# Task material start
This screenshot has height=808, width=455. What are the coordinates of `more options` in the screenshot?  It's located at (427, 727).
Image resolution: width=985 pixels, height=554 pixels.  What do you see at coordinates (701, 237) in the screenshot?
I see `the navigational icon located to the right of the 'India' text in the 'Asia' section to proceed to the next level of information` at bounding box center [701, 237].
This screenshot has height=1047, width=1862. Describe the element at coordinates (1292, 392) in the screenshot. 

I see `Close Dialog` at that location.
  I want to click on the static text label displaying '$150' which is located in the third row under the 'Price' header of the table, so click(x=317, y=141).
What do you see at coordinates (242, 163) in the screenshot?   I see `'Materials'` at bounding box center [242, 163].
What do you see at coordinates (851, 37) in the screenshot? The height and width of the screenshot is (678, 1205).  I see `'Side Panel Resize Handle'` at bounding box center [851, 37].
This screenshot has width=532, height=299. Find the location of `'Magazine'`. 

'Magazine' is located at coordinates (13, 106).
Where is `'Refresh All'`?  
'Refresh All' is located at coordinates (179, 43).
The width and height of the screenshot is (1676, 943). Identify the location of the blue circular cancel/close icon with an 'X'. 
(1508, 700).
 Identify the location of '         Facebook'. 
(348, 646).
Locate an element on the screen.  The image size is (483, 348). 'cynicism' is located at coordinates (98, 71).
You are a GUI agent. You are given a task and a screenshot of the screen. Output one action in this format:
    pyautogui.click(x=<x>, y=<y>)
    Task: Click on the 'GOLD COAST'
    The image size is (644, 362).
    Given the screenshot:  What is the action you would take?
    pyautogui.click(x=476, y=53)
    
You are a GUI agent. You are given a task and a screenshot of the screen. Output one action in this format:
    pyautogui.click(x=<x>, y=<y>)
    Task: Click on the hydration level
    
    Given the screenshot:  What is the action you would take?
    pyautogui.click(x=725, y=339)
# Task material end
= Exercise aim =
Reproduce all of the rows above verbatim, keeping every character in place.

= Answer for the task =
This screenshot has height=808, width=455. What are the coordinates of `more options` in the screenshot?  It's located at (427, 727).
Image resolution: width=985 pixels, height=554 pixels.  What do you see at coordinates (701, 237) in the screenshot?
I see `the navigational icon located to the right of the 'India' text in the 'Asia' section to proceed to the next level of information` at bounding box center [701, 237].
This screenshot has height=1047, width=1862. Describe the element at coordinates (1292, 392) in the screenshot. 

I see `Close Dialog` at that location.
  I want to click on the static text label displaying '$150' which is located in the third row under the 'Price' header of the table, so click(x=317, y=141).
What do you see at coordinates (242, 163) in the screenshot?   I see `'Materials'` at bounding box center [242, 163].
What do you see at coordinates (851, 37) in the screenshot? The height and width of the screenshot is (678, 1205).  I see `'Side Panel Resize Handle'` at bounding box center [851, 37].
This screenshot has width=532, height=299. Find the location of `'Magazine'`. 

'Magazine' is located at coordinates (13, 106).
Where is `'Refresh All'`?  
'Refresh All' is located at coordinates (179, 43).
The width and height of the screenshot is (1676, 943). Identify the location of the blue circular cancel/close icon with an 'X'. 
(1508, 700).
 Identify the location of '         Facebook'. 
(348, 646).
Locate an element on the screen.  The image size is (483, 348). 'cynicism' is located at coordinates (98, 71).
You are a GUI agent. You are given a task and a screenshot of the screen. Output one action in this format:
    pyautogui.click(x=<x>, y=<y>)
    Task: Click on the 'GOLD COAST'
    The image size is (644, 362).
    Given the screenshot:  What is the action you would take?
    pyautogui.click(x=476, y=53)
    
You are a GUI agent. You are given a task and a screenshot of the screen. Output one action in this format:
    pyautogui.click(x=<x>, y=<y>)
    Task: Click on the hydration level
    
    Given the screenshot:  What is the action you would take?
    pyautogui.click(x=725, y=339)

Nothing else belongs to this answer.